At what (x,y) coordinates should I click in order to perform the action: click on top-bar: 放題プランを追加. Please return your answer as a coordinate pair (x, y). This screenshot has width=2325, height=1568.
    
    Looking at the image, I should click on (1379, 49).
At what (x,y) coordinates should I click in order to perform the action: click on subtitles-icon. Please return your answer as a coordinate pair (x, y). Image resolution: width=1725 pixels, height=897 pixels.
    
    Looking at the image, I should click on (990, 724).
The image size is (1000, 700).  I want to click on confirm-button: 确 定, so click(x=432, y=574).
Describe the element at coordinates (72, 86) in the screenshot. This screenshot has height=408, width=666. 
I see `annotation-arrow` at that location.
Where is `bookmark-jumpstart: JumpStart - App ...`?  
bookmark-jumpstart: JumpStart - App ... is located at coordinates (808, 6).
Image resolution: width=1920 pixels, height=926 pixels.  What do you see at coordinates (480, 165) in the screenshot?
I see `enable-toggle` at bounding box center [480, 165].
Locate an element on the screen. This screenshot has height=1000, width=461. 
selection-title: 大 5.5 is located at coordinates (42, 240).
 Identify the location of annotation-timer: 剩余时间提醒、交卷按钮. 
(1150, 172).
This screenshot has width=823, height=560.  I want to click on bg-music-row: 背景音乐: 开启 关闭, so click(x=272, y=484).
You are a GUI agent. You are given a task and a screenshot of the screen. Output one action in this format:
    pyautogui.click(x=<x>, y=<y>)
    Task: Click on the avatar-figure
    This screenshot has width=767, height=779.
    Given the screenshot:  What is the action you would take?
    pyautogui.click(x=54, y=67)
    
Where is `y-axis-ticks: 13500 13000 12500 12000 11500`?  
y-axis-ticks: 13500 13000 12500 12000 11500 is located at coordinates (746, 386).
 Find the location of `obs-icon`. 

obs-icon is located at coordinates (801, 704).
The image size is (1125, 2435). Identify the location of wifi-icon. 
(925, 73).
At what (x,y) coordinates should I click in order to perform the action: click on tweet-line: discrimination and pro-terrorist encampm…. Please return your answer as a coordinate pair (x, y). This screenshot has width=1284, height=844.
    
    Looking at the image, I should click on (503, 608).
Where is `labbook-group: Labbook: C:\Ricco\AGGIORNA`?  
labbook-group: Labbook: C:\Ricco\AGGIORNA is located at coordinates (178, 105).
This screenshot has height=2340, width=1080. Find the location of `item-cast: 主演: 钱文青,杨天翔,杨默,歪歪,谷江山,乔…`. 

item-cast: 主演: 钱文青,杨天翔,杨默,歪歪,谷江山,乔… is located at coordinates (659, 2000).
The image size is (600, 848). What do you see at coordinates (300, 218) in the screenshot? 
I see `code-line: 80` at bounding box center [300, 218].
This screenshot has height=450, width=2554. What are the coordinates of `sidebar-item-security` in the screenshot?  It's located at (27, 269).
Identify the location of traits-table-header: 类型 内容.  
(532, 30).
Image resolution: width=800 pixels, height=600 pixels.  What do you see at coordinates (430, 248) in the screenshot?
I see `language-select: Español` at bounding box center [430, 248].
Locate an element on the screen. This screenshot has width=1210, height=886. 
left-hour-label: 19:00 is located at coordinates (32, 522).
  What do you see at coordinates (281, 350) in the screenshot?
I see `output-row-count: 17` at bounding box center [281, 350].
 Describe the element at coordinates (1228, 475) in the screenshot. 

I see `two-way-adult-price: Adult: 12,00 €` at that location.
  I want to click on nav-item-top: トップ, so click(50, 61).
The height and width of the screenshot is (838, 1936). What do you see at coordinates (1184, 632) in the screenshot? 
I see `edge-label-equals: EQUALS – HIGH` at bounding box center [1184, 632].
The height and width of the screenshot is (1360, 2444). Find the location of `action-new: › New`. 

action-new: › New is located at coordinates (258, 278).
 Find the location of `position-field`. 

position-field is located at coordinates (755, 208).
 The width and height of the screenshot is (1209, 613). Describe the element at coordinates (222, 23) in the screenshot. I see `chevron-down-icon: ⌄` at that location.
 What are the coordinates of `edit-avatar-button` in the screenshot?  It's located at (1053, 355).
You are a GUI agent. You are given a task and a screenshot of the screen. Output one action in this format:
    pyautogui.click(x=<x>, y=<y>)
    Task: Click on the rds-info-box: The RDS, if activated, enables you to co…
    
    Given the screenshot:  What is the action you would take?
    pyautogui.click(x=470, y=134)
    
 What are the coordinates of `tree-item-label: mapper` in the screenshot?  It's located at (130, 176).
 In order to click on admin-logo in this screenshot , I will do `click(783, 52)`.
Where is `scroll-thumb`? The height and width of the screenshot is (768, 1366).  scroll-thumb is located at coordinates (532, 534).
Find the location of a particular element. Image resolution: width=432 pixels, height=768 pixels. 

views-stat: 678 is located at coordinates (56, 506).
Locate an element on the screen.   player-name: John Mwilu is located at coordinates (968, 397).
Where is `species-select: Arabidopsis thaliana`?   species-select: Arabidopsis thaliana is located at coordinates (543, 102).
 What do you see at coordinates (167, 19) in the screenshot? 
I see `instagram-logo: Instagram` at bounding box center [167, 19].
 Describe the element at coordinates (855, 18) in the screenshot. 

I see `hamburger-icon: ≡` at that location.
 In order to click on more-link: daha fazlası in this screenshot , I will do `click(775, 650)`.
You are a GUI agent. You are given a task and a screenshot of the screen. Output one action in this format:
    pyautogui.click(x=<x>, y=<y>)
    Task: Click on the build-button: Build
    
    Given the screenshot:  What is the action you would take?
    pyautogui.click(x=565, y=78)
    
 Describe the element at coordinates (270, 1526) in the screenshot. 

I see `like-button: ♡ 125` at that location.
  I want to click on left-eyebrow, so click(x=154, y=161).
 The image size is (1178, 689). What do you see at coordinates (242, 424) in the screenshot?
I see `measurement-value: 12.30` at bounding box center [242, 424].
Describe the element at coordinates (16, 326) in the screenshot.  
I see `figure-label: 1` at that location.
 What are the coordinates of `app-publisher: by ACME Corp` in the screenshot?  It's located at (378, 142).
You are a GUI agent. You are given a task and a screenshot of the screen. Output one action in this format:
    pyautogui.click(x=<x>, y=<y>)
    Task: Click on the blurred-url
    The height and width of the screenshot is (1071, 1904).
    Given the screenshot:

* * * * * * *

To-do item: Reproduce all of the items above word for word, changing nothing.

Response:
At what (x,y) coordinates should I click in order to perform the action: click on top-bar: 放題プランを追加. Please return your answer as a coordinate pair (x, y). This screenshot has width=2325, height=1568.
    
    Looking at the image, I should click on (1379, 49).
At what (x,y) coordinates should I click in order to perform the action: click on subtitles-icon. Please return your answer as a coordinate pair (x, y). Image resolution: width=1725 pixels, height=897 pixels.
    
    Looking at the image, I should click on (990, 724).
The image size is (1000, 700).  I want to click on confirm-button: 确 定, so click(x=432, y=574).
Describe the element at coordinates (72, 86) in the screenshot. This screenshot has height=408, width=666. 
I see `annotation-arrow` at that location.
Where is `bookmark-jumpstart: JumpStart - App ...`?  
bookmark-jumpstart: JumpStart - App ... is located at coordinates (808, 6).
Image resolution: width=1920 pixels, height=926 pixels.  What do you see at coordinates (480, 165) in the screenshot?
I see `enable-toggle` at bounding box center [480, 165].
Locate an element on the screen. This screenshot has height=1000, width=461. 
selection-title: 大 5.5 is located at coordinates (42, 240).
 Identify the location of annotation-timer: 剩余时间提醒、交卷按钮. 
(1150, 172).
This screenshot has width=823, height=560.  I want to click on bg-music-row: 背景音乐: 开启 关闭, so click(x=272, y=484).
You are a GUI agent. You are given a task and a screenshot of the screen. Output one action in this format:
    pyautogui.click(x=<x>, y=<y>)
    Task: Click on the avatar-figure
    This screenshot has width=767, height=779.
    Given the screenshot:  What is the action you would take?
    pyautogui.click(x=54, y=67)
    
Where is `y-axis-ticks: 13500 13000 12500 12000 11500`?  
y-axis-ticks: 13500 13000 12500 12000 11500 is located at coordinates (746, 386).
 Find the location of `obs-icon`. 

obs-icon is located at coordinates (801, 704).
The image size is (1125, 2435). Identify the location of wifi-icon. 
(925, 73).
At what (x,y) coordinates should I click in order to perform the action: click on tweet-line: discrimination and pro-terrorist encampm…. Please return your answer as a coordinate pair (x, y). This screenshot has width=1284, height=844.
    
    Looking at the image, I should click on (503, 608).
Where is `labbook-group: Labbook: C:\Ricco\AGGIORNA`?  
labbook-group: Labbook: C:\Ricco\AGGIORNA is located at coordinates (178, 105).
This screenshot has height=2340, width=1080. Find the location of `item-cast: 主演: 钱文青,杨天翔,杨默,歪歪,谷江山,乔…`. 

item-cast: 主演: 钱文青,杨天翔,杨默,歪歪,谷江山,乔… is located at coordinates (659, 2000).
The image size is (600, 848). What do you see at coordinates (300, 218) in the screenshot? 
I see `code-line: 80` at bounding box center [300, 218].
This screenshot has height=450, width=2554. What are the coordinates of `sidebar-item-security` in the screenshot?  It's located at (27, 269).
Identify the location of traits-table-header: 类型 内容.  
(532, 30).
Image resolution: width=800 pixels, height=600 pixels.  What do you see at coordinates (430, 248) in the screenshot?
I see `language-select: Español` at bounding box center [430, 248].
Locate an element on the screen. This screenshot has width=1210, height=886. 
left-hour-label: 19:00 is located at coordinates (32, 522).
  What do you see at coordinates (281, 350) in the screenshot?
I see `output-row-count: 17` at bounding box center [281, 350].
 Describe the element at coordinates (1228, 475) in the screenshot. 

I see `two-way-adult-price: Adult: 12,00 €` at that location.
  I want to click on nav-item-top: トップ, so click(50, 61).
The height and width of the screenshot is (838, 1936). What do you see at coordinates (1184, 632) in the screenshot? 
I see `edge-label-equals: EQUALS – HIGH` at bounding box center [1184, 632].
The height and width of the screenshot is (1360, 2444). Find the location of `action-new: › New`. 

action-new: › New is located at coordinates (258, 278).
 Find the location of `position-field`. 

position-field is located at coordinates (755, 208).
 The width and height of the screenshot is (1209, 613). Describe the element at coordinates (222, 23) in the screenshot. I see `chevron-down-icon: ⌄` at that location.
 What are the coordinates of `edit-avatar-button` in the screenshot?  It's located at (1053, 355).
You are a GUI agent. You are given a task and a screenshot of the screen. Output one action in this format:
    pyautogui.click(x=<x>, y=<y>)
    Task: Click on the rds-info-box: The RDS, if activated, enables you to co…
    
    Given the screenshot:  What is the action you would take?
    pyautogui.click(x=470, y=134)
    
 What are the coordinates of `tree-item-label: mapper` in the screenshot?  It's located at (130, 176).
 In order to click on admin-logo in this screenshot , I will do `click(783, 52)`.
Where is `scroll-thumb`? The height and width of the screenshot is (768, 1366).  scroll-thumb is located at coordinates (532, 534).
Find the location of a particular element. Image resolution: width=432 pixels, height=768 pixels. 

views-stat: 678 is located at coordinates (56, 506).
Locate an element on the screen.   player-name: John Mwilu is located at coordinates (968, 397).
Where is `species-select: Arabidopsis thaliana`?   species-select: Arabidopsis thaliana is located at coordinates (543, 102).
 What do you see at coordinates (167, 19) in the screenshot? 
I see `instagram-logo: Instagram` at bounding box center [167, 19].
 Describe the element at coordinates (855, 18) in the screenshot. 

I see `hamburger-icon: ≡` at that location.
 In order to click on more-link: daha fazlası in this screenshot , I will do `click(775, 650)`.
You are a GUI agent. You are given a task and a screenshot of the screen. Output one action in this format:
    pyautogui.click(x=<x>, y=<y>)
    Task: Click on the build-button: Build
    
    Given the screenshot:  What is the action you would take?
    pyautogui.click(x=565, y=78)
    
 Describe the element at coordinates (270, 1526) in the screenshot. 

I see `like-button: ♡ 125` at that location.
  I want to click on left-eyebrow, so click(x=154, y=161).
 The image size is (1178, 689). What do you see at coordinates (242, 424) in the screenshot?
I see `measurement-value: 12.30` at bounding box center [242, 424].
Describe the element at coordinates (16, 326) in the screenshot.  
I see `figure-label: 1` at that location.
 What are the coordinates of `app-publisher: by ACME Corp` in the screenshot?  It's located at (378, 142).
You are a GUI agent. You are given a task and a screenshot of the screen. Output one action in this format:
    pyautogui.click(x=<x>, y=<y>)
    Task: Click on the blurred-url
    The height and width of the screenshot is (1071, 1904).
    Given the screenshot:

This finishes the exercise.